Painful red eye with decreasing vision.
Post operative (usually cataract or bleb formation for glaucoma), trauma and, if you are really filled with bad karma, hematogenous.
Acute post cataract: coag negative staphylococcus.
Chronic pseudophakic: Proprionibacterium acnes.
Depends on the bug and the host.Usually the ophthalmologist will be injecting antibiotics into the eye (just writing this gives me the willies) with a vitrectomy. Whether systemic antibiotics (or an ID consult) will add much is uncertain. Usually start with vancomycin and a third generation cephlosporin. See the specific organisms.

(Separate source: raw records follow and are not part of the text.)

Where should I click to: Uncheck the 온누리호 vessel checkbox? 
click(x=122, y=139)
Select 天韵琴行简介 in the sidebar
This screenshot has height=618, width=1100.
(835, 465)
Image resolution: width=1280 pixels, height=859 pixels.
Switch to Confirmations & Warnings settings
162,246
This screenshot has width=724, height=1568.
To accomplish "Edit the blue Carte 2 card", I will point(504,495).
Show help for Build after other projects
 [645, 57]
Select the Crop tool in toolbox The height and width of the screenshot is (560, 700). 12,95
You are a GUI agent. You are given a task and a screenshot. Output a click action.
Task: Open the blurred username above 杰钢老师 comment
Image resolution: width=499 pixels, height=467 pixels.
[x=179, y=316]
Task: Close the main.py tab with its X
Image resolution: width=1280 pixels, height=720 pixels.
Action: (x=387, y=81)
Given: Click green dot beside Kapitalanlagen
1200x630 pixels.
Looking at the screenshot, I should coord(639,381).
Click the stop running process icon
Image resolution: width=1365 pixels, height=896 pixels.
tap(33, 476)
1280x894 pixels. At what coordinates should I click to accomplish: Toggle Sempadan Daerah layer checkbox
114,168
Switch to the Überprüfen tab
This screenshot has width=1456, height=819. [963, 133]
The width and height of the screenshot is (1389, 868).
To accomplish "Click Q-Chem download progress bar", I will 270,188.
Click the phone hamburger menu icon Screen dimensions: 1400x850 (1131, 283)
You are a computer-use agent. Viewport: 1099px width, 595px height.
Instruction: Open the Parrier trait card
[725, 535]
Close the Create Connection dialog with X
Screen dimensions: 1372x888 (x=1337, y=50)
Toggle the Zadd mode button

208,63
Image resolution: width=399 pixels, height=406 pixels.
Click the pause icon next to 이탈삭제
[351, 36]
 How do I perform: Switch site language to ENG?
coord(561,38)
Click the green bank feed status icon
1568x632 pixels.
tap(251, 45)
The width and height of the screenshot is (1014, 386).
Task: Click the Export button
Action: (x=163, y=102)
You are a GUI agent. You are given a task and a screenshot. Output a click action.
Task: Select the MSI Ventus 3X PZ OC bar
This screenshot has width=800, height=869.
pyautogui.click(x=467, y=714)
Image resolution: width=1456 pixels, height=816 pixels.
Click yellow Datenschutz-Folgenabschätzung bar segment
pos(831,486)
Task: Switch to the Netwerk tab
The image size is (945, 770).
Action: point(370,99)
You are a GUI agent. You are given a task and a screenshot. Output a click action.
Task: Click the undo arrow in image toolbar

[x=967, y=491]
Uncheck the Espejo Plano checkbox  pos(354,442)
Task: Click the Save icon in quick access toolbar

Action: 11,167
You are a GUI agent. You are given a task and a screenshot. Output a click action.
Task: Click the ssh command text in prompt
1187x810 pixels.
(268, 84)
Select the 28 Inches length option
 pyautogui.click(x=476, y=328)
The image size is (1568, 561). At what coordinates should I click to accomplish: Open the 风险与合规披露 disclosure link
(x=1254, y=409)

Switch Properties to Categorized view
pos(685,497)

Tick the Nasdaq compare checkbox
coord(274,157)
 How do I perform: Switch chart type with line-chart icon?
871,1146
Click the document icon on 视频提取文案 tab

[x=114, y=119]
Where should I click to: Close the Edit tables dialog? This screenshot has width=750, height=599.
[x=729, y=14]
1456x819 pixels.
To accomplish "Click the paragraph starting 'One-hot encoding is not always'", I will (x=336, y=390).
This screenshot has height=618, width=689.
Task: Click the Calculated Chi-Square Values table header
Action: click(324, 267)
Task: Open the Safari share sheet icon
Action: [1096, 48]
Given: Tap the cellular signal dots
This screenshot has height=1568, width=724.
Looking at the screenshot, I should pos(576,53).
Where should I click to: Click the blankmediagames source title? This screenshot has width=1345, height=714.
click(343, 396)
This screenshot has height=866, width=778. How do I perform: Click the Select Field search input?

Candida loves to go to the back of the eye, and if there is fungal endopthlamitis, may want to avoid echinocandadins as penetration into the eye is negligible. "Fluconazole, voriconazole, and flucytosine achieve therapeutic intravitreal concentrations, whereas the echinocandins and all formulations of amphotericin do not. Most experience has accumulated with fluconazole. There is less experience with voriconazole, but there are data on the efficacy and safety of intravitreal injection of this agent. Flucytosine should be used in combination with amphotericin and not as sole therapy (PubMed)".
Candida, esp C. albicans, loves to go the eye and occasionally the diagnosis of disseminated disease in the ICU can be made by finding a fungus ball in the back of the eye. About 30% of patients with Candida in their blood cultures will develop fungus balls in the eye.
I am so proud I know where to put the 'h' in endhophthalmitis. Whoops.